Extracted records.

****************************************

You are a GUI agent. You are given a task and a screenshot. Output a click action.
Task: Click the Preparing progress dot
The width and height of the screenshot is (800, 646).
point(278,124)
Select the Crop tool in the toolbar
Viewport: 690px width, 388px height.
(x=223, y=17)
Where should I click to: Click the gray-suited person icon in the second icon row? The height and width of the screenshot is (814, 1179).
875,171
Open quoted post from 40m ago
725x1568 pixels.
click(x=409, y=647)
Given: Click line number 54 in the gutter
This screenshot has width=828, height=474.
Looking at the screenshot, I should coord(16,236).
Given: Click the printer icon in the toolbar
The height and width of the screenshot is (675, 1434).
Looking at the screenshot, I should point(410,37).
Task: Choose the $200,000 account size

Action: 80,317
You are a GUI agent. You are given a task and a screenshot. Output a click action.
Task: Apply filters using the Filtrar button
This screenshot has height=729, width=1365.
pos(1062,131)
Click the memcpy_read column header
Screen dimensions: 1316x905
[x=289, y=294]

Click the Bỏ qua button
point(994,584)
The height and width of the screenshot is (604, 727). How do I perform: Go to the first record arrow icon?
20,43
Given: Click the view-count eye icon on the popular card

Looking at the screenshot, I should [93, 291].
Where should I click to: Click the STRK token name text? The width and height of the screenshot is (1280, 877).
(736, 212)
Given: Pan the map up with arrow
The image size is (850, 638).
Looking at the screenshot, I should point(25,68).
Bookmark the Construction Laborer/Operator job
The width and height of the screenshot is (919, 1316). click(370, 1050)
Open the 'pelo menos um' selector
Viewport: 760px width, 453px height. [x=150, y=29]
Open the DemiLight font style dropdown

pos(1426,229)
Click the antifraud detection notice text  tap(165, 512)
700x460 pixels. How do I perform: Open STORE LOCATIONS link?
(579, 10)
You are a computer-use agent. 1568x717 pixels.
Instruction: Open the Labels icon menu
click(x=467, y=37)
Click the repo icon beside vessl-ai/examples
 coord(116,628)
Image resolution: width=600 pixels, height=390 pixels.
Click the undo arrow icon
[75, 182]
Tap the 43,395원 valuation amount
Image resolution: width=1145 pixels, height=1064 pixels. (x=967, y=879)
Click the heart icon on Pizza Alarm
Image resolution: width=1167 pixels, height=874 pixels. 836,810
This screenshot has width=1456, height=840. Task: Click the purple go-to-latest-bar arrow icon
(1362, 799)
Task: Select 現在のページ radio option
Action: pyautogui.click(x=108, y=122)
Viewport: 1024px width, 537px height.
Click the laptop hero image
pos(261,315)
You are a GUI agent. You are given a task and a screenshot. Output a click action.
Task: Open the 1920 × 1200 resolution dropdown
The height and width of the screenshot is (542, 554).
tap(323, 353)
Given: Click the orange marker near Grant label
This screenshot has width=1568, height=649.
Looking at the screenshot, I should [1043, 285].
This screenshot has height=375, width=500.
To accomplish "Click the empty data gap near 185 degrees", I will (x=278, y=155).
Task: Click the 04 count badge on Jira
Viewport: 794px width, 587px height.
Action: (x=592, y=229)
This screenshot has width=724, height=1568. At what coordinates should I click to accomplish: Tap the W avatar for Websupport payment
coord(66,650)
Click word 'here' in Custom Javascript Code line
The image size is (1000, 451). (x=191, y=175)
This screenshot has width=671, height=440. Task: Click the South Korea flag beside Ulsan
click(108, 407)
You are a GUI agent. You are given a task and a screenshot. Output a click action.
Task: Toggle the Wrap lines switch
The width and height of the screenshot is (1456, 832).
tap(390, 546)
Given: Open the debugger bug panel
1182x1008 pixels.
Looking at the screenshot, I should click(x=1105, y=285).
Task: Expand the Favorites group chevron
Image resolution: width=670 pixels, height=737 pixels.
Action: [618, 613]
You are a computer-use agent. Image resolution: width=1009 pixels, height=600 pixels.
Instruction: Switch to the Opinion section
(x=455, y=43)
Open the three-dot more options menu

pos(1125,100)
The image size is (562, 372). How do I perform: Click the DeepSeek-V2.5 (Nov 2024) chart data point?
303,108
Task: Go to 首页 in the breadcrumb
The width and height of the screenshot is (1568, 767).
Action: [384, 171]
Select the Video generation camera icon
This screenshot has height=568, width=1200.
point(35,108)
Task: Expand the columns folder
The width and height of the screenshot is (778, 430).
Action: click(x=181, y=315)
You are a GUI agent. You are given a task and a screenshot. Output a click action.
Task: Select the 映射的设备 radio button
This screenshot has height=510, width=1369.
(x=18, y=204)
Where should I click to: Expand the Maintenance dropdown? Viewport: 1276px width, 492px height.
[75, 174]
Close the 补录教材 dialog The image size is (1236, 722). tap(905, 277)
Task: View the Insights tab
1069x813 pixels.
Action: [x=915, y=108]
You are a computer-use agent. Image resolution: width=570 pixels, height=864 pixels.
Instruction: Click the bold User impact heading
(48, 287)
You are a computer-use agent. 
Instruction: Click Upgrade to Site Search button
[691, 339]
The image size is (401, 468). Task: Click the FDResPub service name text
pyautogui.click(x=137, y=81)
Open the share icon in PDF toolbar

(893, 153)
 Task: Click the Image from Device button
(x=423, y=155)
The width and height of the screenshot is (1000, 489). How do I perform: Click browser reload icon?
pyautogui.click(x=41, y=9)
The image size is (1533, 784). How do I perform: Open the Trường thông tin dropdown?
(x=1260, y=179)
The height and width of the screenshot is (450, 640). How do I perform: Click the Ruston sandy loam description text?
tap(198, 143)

****************************************

Go through the records above and copy each line where "near" is found.

Given: Click the orange marker near Grant label
To accomplish "Click the empty data gap near 185 degrees", I will (x=278, y=155).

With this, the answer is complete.